= Records from a collection =
──────

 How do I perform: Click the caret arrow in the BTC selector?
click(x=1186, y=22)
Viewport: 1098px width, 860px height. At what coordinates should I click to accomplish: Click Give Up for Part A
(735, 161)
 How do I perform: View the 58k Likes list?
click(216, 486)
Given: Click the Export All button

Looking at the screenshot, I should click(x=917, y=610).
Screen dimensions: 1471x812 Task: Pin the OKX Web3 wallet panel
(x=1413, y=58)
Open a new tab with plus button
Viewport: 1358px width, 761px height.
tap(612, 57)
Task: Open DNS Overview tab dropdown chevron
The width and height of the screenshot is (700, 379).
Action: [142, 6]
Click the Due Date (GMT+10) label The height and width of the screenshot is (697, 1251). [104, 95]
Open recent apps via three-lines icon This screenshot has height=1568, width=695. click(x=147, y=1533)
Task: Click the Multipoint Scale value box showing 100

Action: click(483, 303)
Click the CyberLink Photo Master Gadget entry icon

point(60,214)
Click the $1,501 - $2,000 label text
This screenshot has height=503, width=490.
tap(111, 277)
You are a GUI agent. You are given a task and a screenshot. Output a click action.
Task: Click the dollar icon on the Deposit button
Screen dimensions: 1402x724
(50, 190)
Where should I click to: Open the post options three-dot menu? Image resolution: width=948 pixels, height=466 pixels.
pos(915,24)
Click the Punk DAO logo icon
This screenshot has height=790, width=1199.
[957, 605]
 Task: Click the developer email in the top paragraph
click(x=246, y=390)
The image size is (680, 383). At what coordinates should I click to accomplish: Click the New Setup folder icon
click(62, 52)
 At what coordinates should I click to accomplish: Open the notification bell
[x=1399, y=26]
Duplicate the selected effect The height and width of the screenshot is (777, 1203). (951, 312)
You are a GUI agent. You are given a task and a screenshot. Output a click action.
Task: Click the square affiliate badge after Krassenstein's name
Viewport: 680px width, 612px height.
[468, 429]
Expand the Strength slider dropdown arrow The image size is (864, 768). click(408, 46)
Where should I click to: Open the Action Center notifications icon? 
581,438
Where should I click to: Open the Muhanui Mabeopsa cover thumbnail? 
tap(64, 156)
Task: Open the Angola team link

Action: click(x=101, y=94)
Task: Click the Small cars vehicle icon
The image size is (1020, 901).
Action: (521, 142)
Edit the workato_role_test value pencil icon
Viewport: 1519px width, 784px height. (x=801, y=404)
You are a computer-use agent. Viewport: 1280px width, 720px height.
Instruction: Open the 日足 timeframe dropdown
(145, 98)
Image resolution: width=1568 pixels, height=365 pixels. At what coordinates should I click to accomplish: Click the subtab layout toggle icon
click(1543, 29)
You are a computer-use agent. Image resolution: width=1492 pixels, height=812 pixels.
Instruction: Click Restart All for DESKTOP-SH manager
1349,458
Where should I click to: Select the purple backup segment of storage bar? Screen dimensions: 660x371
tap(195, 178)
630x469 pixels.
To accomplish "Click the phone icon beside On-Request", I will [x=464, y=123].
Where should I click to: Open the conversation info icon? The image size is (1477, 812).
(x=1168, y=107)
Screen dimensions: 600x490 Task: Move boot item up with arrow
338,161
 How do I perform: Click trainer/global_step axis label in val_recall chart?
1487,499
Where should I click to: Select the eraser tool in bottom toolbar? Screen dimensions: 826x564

──────

= PROBLEM =
Within the data above, filter for lines containing the word "computer" and copy each one.

= ANSWER BOX =
You are a computer-use agent. Viewport: 1280px width, 720px height.
You are a computer-use agent. Image resolution: width=1492 pixels, height=812 pixels.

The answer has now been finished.